> PROBLEM REQUIREMENTS:
Copy the listing below word for word, from its first line through the line containing "Looking at the", including that line. Leave the pictures out of your copy.
#### EXTRACTED INFORMATION ####
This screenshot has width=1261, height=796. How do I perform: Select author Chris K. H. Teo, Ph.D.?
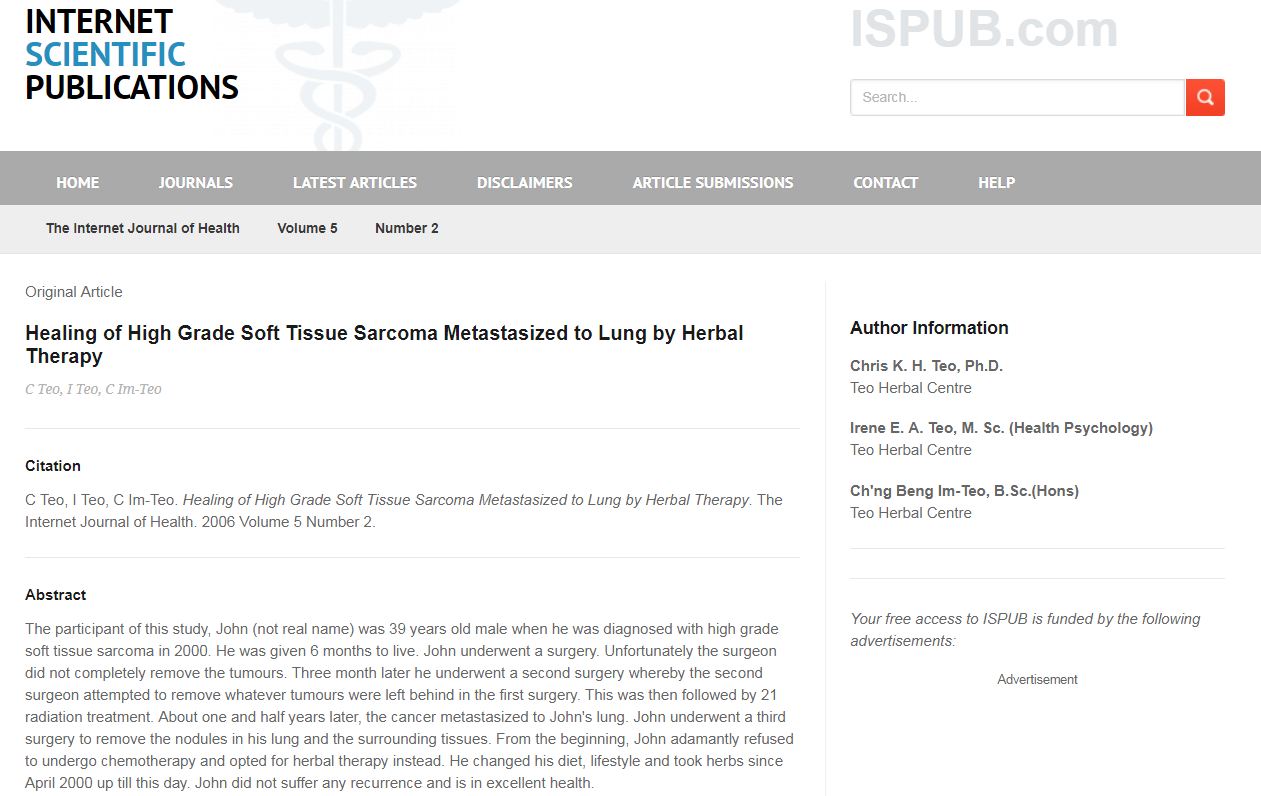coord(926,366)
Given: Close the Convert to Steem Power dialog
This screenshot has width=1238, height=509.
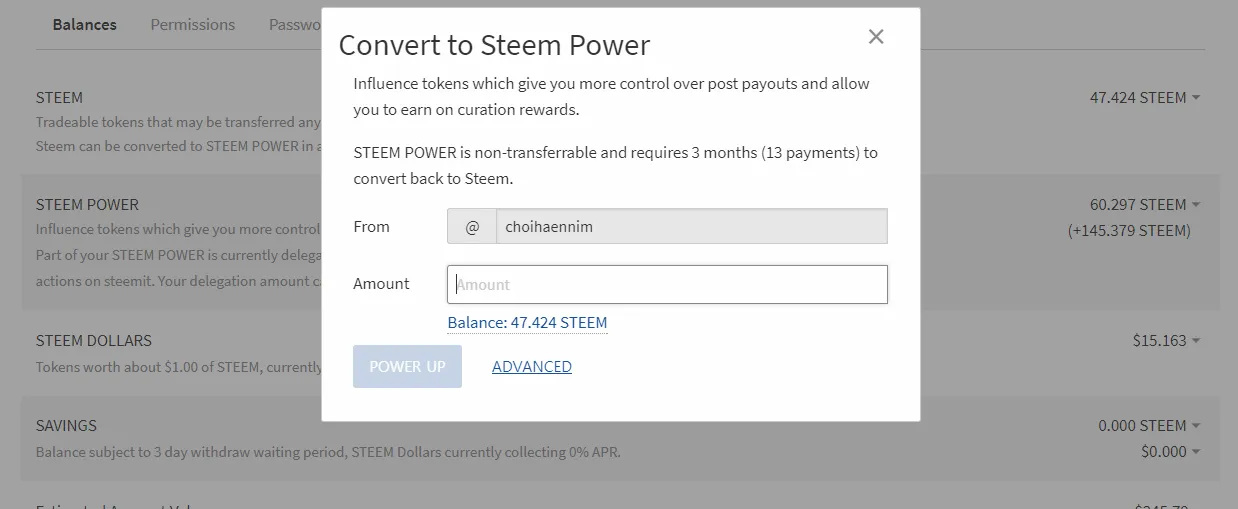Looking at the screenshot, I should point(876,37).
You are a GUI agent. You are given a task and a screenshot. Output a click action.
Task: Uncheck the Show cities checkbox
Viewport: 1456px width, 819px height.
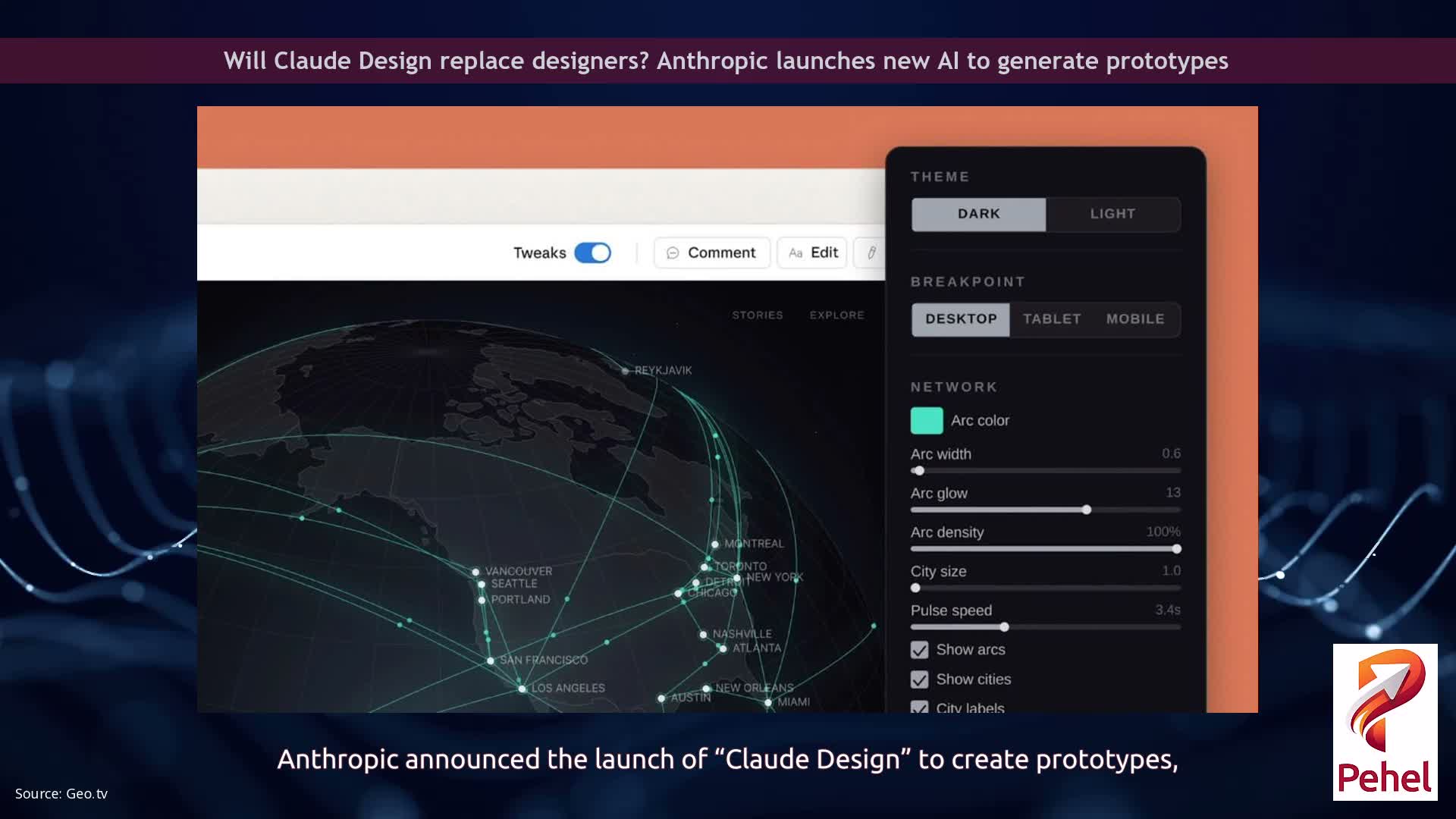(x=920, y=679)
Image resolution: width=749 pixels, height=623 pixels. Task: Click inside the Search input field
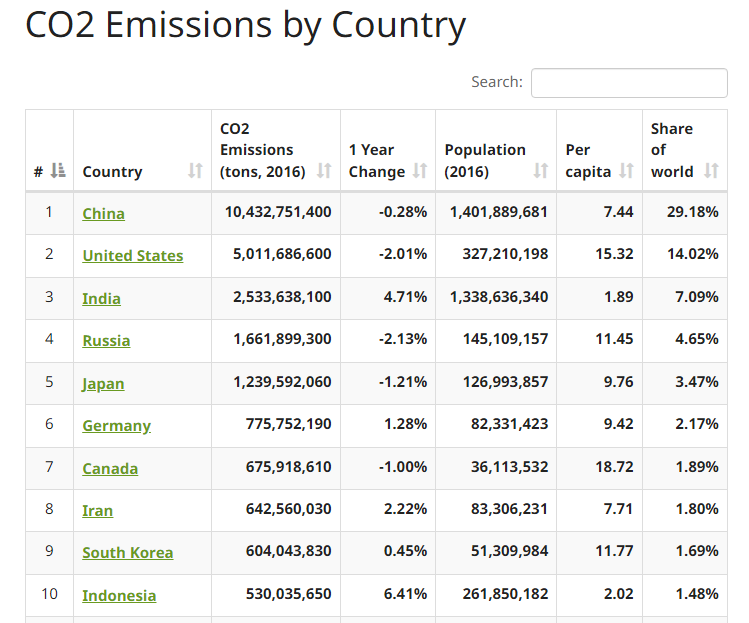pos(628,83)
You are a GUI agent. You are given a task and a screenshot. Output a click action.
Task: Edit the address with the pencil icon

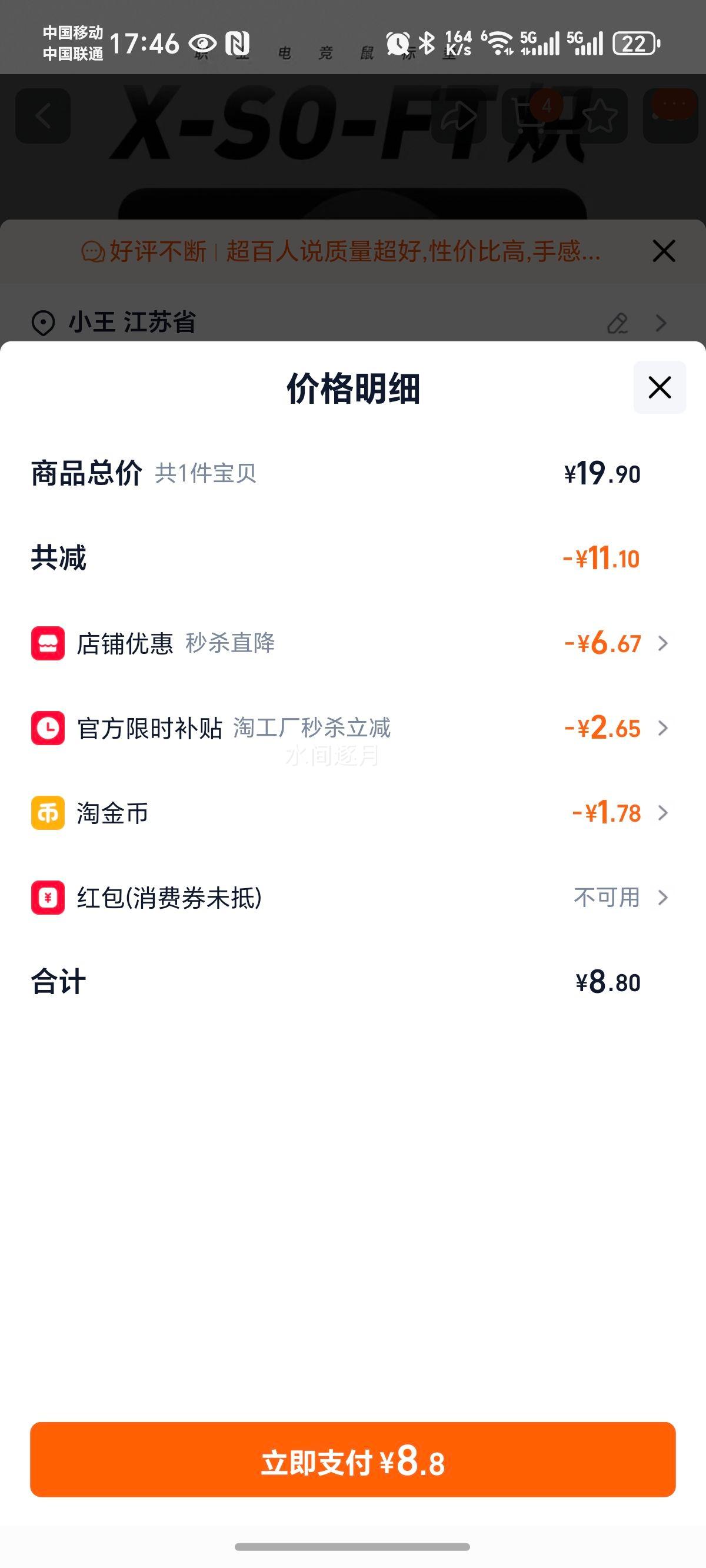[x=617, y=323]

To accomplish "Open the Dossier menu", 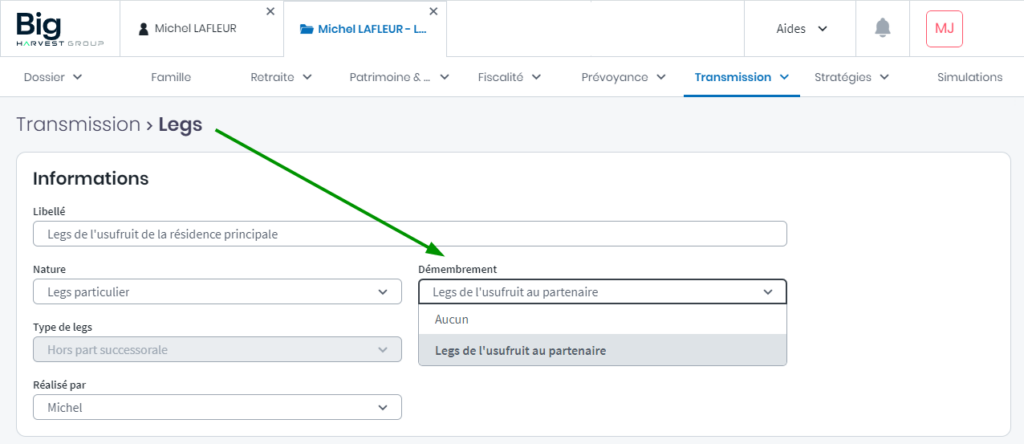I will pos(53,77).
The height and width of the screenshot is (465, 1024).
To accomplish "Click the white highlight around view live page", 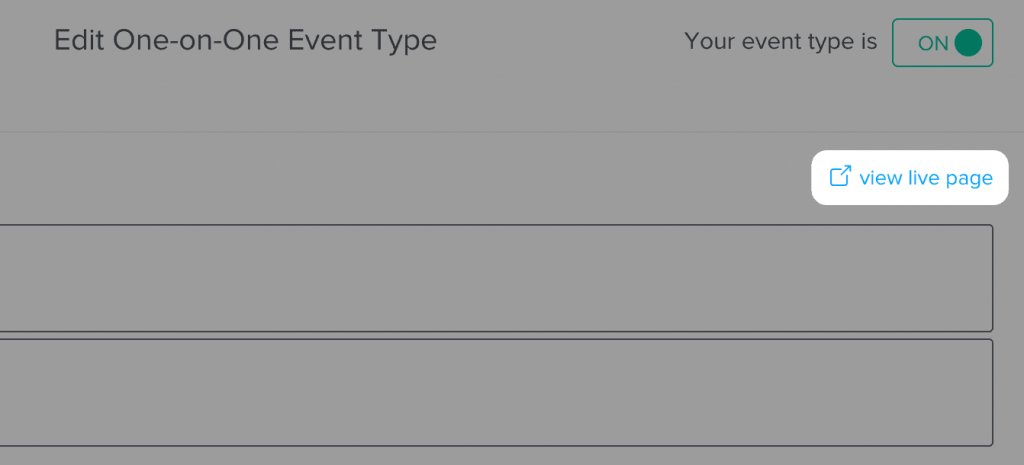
####
> ANSWER IN FULL:
This screenshot has width=1261, height=796. How do I perform: Select author Chris K. H. Teo, Ph.D.?
coord(926,366)
Given: Close the Convert to Steem Power dialog
This screenshot has width=1238, height=509.
Looking at the screenshot, I should point(876,37).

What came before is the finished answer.